Their lifetime risk of stroke was estimated from levels of genetic risk based on a validated stroke polygenic risk score and levels of cardiovascular health according to the American Heart Association’s “
The initial “Life’s Simple 7” recommendations are:
- cholesterol control
- blood pressure control
- blood glucose control
- physical activity
- healthy diet
- no smoking
- maintaining a healthy body mass index (BMI).
Participants were assessed for “Life’s Simple 7” at the start of the study from a mix of self-reported and clinically-assessed measures.
Over the follow-up period, 1,138 participants were diagnosed with stroke. Of these, 14% had a low genetic risk, 41.7% had an intermediate genetic risk, and 44.3% a high genetic risk.
The researchers further noted that participants who scored low on “Life’s Simple 7” experienced 56.8% of stroke events, whereas those with optimal “Life’s Simple 7” measures experienced 6.2% of strokes.
Altogether, they found that participants with the highest genetic risk and lowest “Life’s Simple 7” scores had the highest lifetime risk of stroke at 24.8%.
They further found that across all polygenic risk score categories, those with an optimal “Life’s Simple 7” score had a 30-43% lower lifetime risk of stroke than those with an inadequate “Life’s Simple 7” score.

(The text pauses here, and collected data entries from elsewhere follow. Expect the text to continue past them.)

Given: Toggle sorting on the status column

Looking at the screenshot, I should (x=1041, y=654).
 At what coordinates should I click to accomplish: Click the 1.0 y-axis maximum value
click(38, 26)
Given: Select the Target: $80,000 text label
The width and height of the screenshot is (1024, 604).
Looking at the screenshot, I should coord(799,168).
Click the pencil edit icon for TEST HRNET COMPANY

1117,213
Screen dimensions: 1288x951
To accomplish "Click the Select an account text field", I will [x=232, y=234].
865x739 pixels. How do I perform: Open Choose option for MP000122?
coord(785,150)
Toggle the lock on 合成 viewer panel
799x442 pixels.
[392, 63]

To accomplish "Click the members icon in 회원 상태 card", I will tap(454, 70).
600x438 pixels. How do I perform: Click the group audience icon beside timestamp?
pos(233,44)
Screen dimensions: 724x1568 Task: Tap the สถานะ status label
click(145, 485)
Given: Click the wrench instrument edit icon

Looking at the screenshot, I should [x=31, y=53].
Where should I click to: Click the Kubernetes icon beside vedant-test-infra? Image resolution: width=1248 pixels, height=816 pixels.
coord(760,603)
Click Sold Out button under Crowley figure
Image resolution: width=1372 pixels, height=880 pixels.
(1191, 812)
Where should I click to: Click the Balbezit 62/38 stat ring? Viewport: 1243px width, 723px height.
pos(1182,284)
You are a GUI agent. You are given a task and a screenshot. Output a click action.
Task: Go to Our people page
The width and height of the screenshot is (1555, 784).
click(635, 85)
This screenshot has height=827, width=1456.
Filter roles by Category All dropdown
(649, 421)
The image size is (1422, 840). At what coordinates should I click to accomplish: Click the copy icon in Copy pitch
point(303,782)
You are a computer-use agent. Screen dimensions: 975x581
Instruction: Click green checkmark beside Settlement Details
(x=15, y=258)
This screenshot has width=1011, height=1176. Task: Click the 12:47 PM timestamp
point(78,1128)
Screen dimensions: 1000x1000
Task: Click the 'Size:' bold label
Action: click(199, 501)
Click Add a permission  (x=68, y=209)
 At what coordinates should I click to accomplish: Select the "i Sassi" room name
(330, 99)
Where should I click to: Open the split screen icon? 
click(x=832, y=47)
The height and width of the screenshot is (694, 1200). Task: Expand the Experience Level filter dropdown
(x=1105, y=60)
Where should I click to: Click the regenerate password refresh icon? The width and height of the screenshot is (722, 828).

This, they noted, corresponded to 6 additional years of stroke-free life in those with the highest genetic risk.
Prof. Lu Qi, distinguished chair and professor in the Department of Epidemiology at Tulane University School of Public Health and Tropical Medicine, not involved in the study, told MNT:
“‘Life’s Simple 7’ [has] been related to lower genetic risks of cardiovascular diseases including stroke in previous studies. It is not surprising the optimal ‘Life’s Simple 7’ score is associated with a lower genetic variation associated stroke risk.”
When asked how “Life’s Simple 7” might reduce genetic stroke risk.
Prof. Rundek said that “[t]he exact mechanism by which the combined risk/ lifestyle factors and genetic factors affect the risk for stroke is unknown and likely complex.”
“One way of explaining how ideal cardiovascular health — ‘Life’s Simple 7’ — can reduce genetic stroke risk is to think about genetic susceptibility to stroke risk in the presence of deleterious ‘Life’s Simple 7’ factors, because certain genes could be expressed only when activated by the presence of environmental factors or poor ‘Life’s Simple 7’ [scores for] cardiovascular health,” she noted.
“If we reduce these environmental factors and achieve ideal ‘Life’s Simple 7’ cardiovascular health [score] — stroke risk genes that we potentially harbor — would not be expressed to do harm and contribute to increased stroke risk,” added Prof. Rundek.
The researchers concluded that maintaining optimal cardiovascular health can partially offset a high genetic risk for stroke.
When asked about the study’s limitations, Prof. Qi noted that as the study was observational in nature, it is “limited for causal inference.”
Prof. Christie M. Ballantyne, chief of Cardiology at Baylor University, also not involved in the study, further pointed out that:
“The data in African Americans was not robust, and other racial and ethnic groups, such as Hispanic, South Asian, and East Asian, were not well-represented in this study. Additional studies in other populations are needed to optimize the polygenic risk scores to be more useful in clinical practice for all of our patients.”
Prof. Rundek added that “[i]t may be hard to achieve and maintain ideal ‘Life’s Simple 7’ cardiovascular [score] if there is a strong individual genetic susceptibility to stroke risk [which includes] an increased risk of hypertension and other ‘Life’s Simple 7’ factors.”
“In addition, there are certain genetic markers — rare alleles — that are not included in polygenic risk scores as they contribute to risk by only a small amount. However, they may have a cumulative effect if present within an individual. […] How changes in ‘Life’s Simple 7’ factors over time affect genetic risk is also an interesting question. All of these would need to be carefully investigated in future studies,” she explained.